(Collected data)
══════════════════════════════

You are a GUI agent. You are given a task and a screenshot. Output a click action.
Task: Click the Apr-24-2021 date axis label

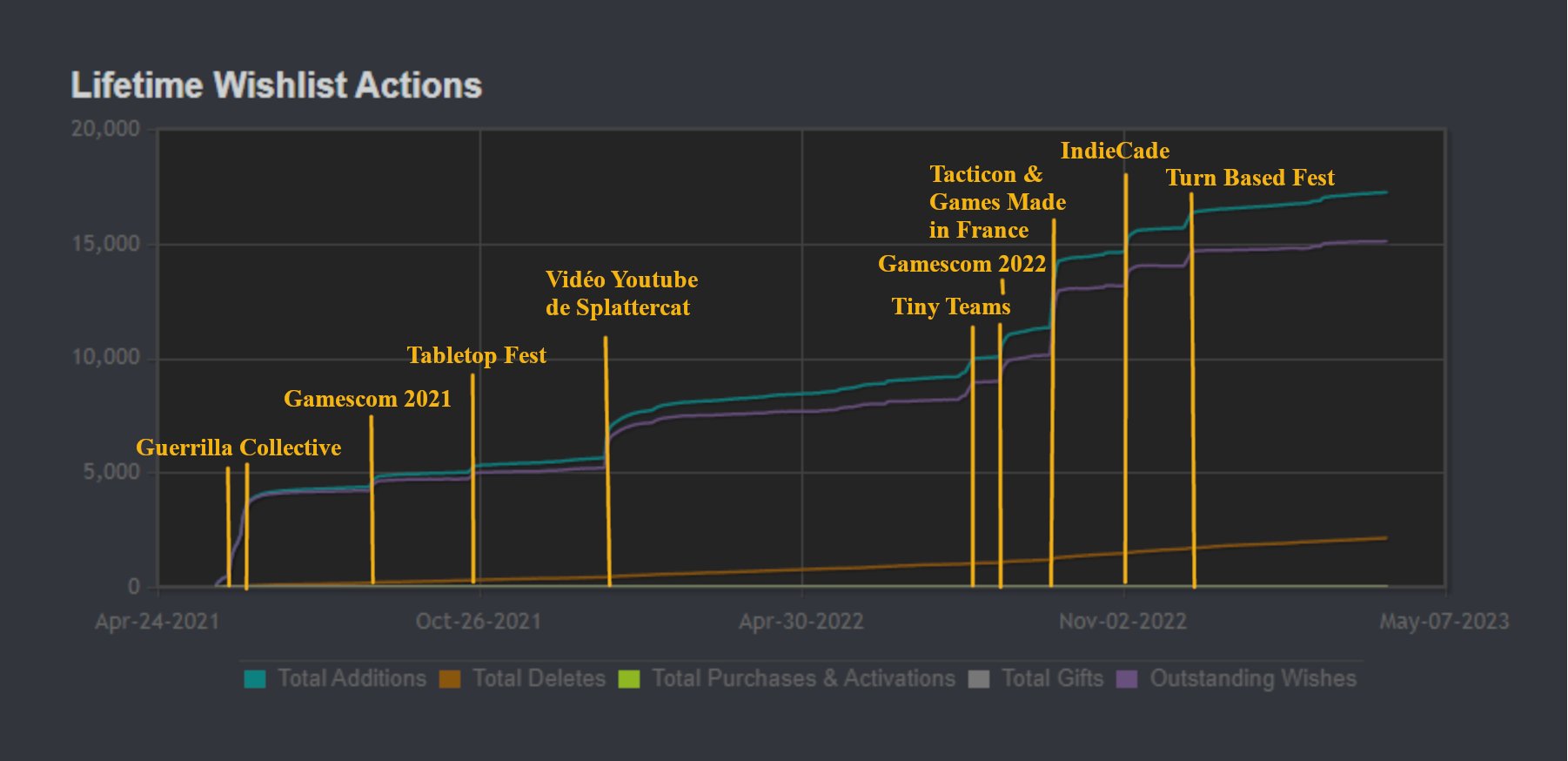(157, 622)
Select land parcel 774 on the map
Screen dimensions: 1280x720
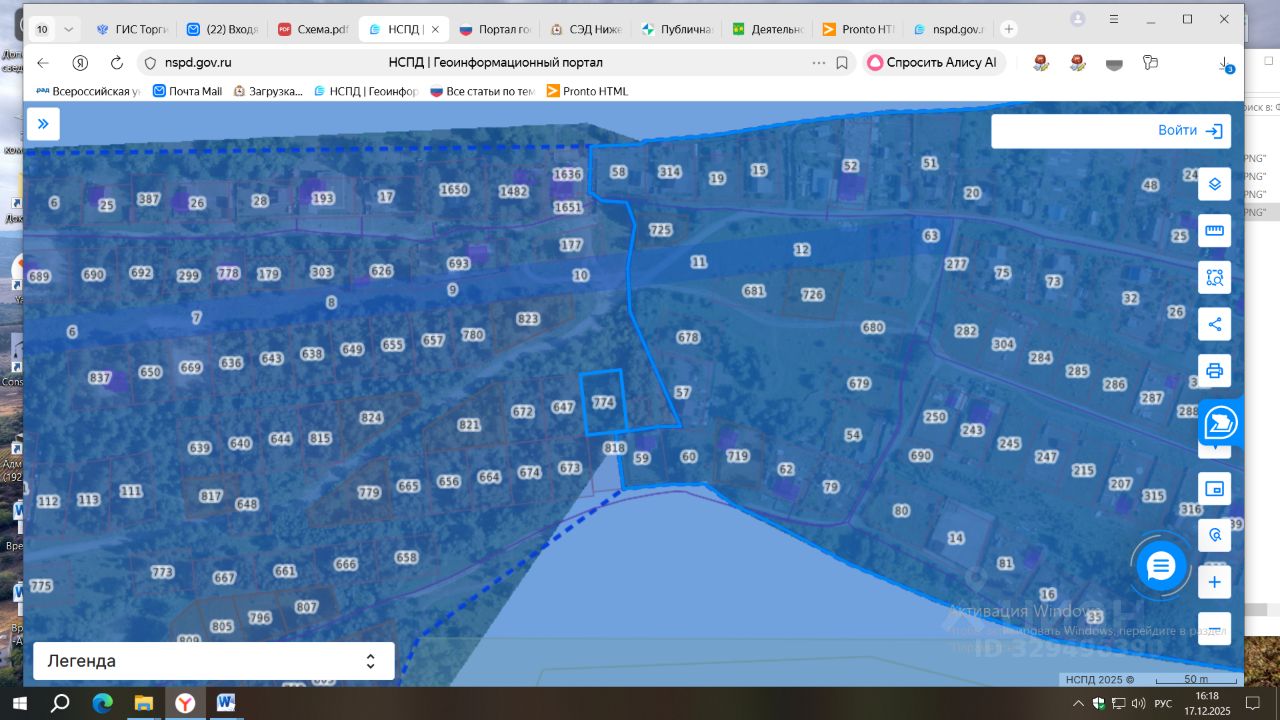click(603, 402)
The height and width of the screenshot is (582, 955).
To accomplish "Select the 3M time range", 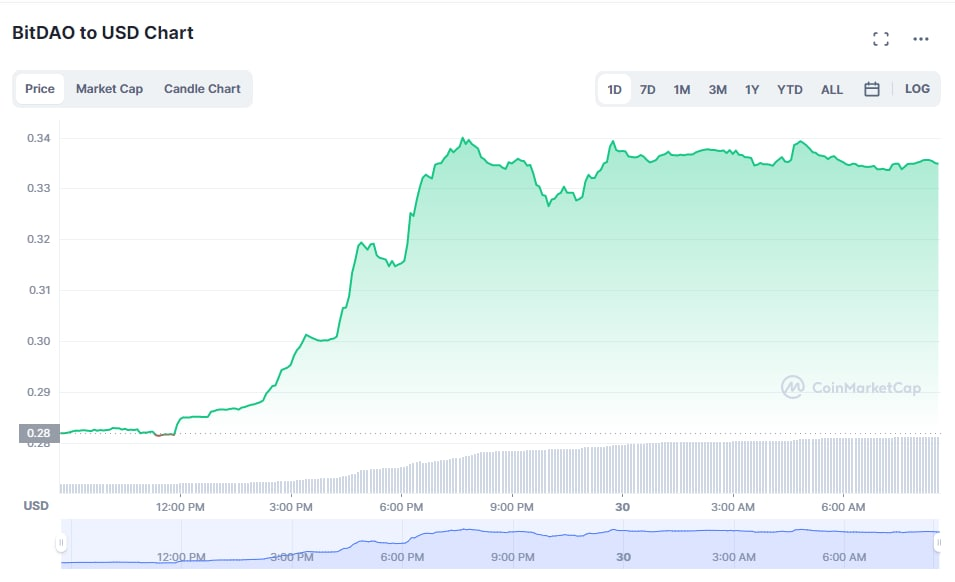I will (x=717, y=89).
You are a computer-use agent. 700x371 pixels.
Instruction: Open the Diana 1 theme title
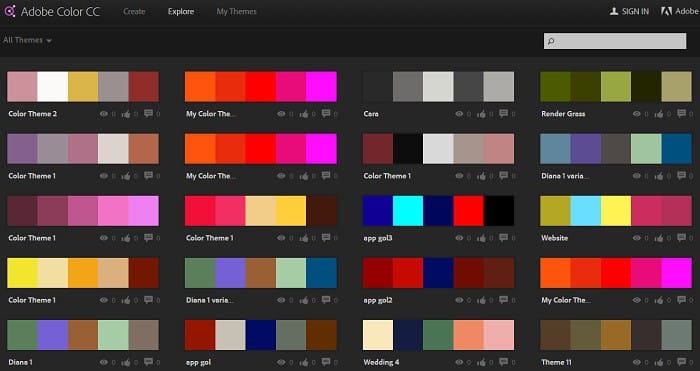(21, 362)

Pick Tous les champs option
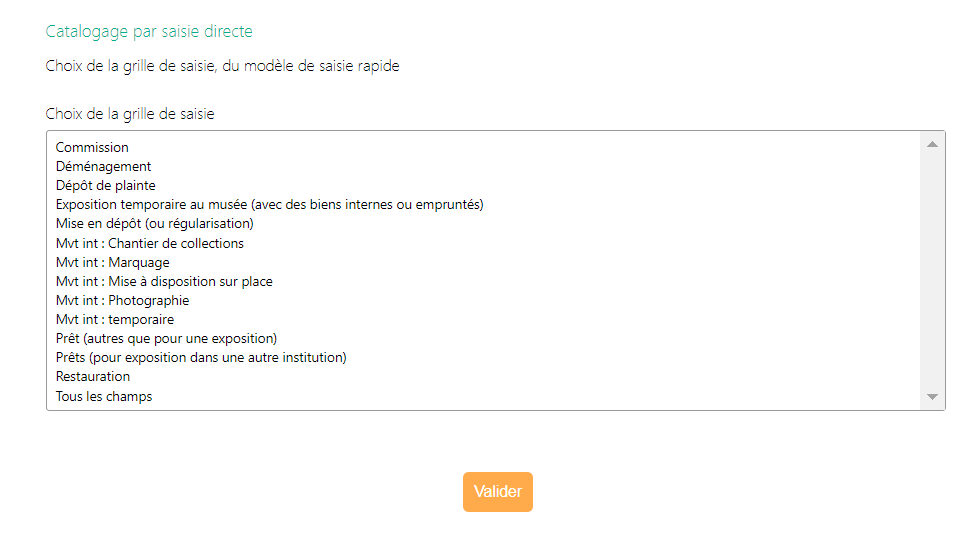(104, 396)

══════════════════════════════

### ASSIGNED TASK
Only lines containing the word "screenshot" should appear in the answer, and every such line from the records above must be there.

### EXERCISE RESULT
You are a GUI agent. You are given a task and a screenshot. Output a click action.
The height and width of the screenshot is (582, 955).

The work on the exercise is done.